— Excerpt provided —
* Begin *
All but a few countries - Cuba and North Korea are among the minority - have carried out at least some privatizations in recent years, and more are sure to follow. They are driven by the promised rewards of privatization: higher economic growth, elimination of fiscally costly subsidies, and better companies that deliver cheaper and more efficient service to the people.

However, because privatizations often result in greater "efficiency," they also cause job loss, so it is important to look at whether the government has a safety net for those workers who are put out on the street.

Furthermore, the promised rewards don't always materialize. For developing countries in particular, without a clear legal or regulatory framework to encourage competition in the marketplace, the dangers are acute. In Russia, for example, many companies went from being badly run government-owned enterprises to being badly run privately owned enterprises. The new private sector companies, often still run as monopolies, were no more efficient, didn't deliver better services or products, and didn't cut prices or even create jobs.

To follow what can be a complicated and often politically fraught process, it is vital to know not just how companies are privatized but also why they can fail.

THE PROCESS:

What Gets Sold?

A government may choose to sell 100% of its ownership in a firm (full divestiture). Or it may choose to keep a stake in the firm (partial divestiture). In order to qualify as a true privatization, the government must sell at least 51% of the company and give up control of the management. A government may choose to keep a stake to reassure the public that it is still closely monitoring the country's strategic interests.

How is it sold?

1. Vouchers: In a mass privatization through vouchers, citizens of the country are given vouchers, which they can exchange for shares in the company when it is sold off. This method was widely used in Central and Eastern Europe in the mid-1990s, but with only limited success.

  • Advantages: Vouchers can be a politically popular way of giving a typically alienated public a stake in the ownership of the company. The method is also seen as equitable in that it confers ownership across the board rather than restricting it to the monied elite. Vouchers have also been seen as a good way to develop budding stock markets by automatically turning members of the public into stockholders.

  • Disadvantages: Vouchers cut down on the amount of money received by the government for the sale of a company. Also, because the company is ultimately owned by thousands of individuals, there is a risk that old managers at the company may carry on as before, with no single investor to force the changes needed to make the company more efficient.
  • Another problem was seen when the Czech Republic used vouchers in a mass privatization program in 1992-95. Investment funds bought up many of the vouchers. Large, domestic government-owned banks controlled those funds. Those same banks often held debt owed by the privatized companies too. In effect, the bank became the ultimate owner of the company. As a result, the funds wouldn't punish a badly run company by pulling out of it, because then the bank would have to write down the loans it had extended to the company. Of course this problem, while important, is not restricted to the voucher method. Banks could, and often do, become owners of enterprises in other ways as well.
* End *
— Record extracts —
* Begin *
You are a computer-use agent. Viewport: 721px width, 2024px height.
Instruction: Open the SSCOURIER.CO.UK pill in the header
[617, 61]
* End *
* Begin *
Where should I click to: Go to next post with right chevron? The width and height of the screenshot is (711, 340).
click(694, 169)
* End *
— Exercise task —
According to the privatization excerpt, what minimum share of a company must a government sell for the sale to count as a true privatization?

— Exercise solution —
At least 51%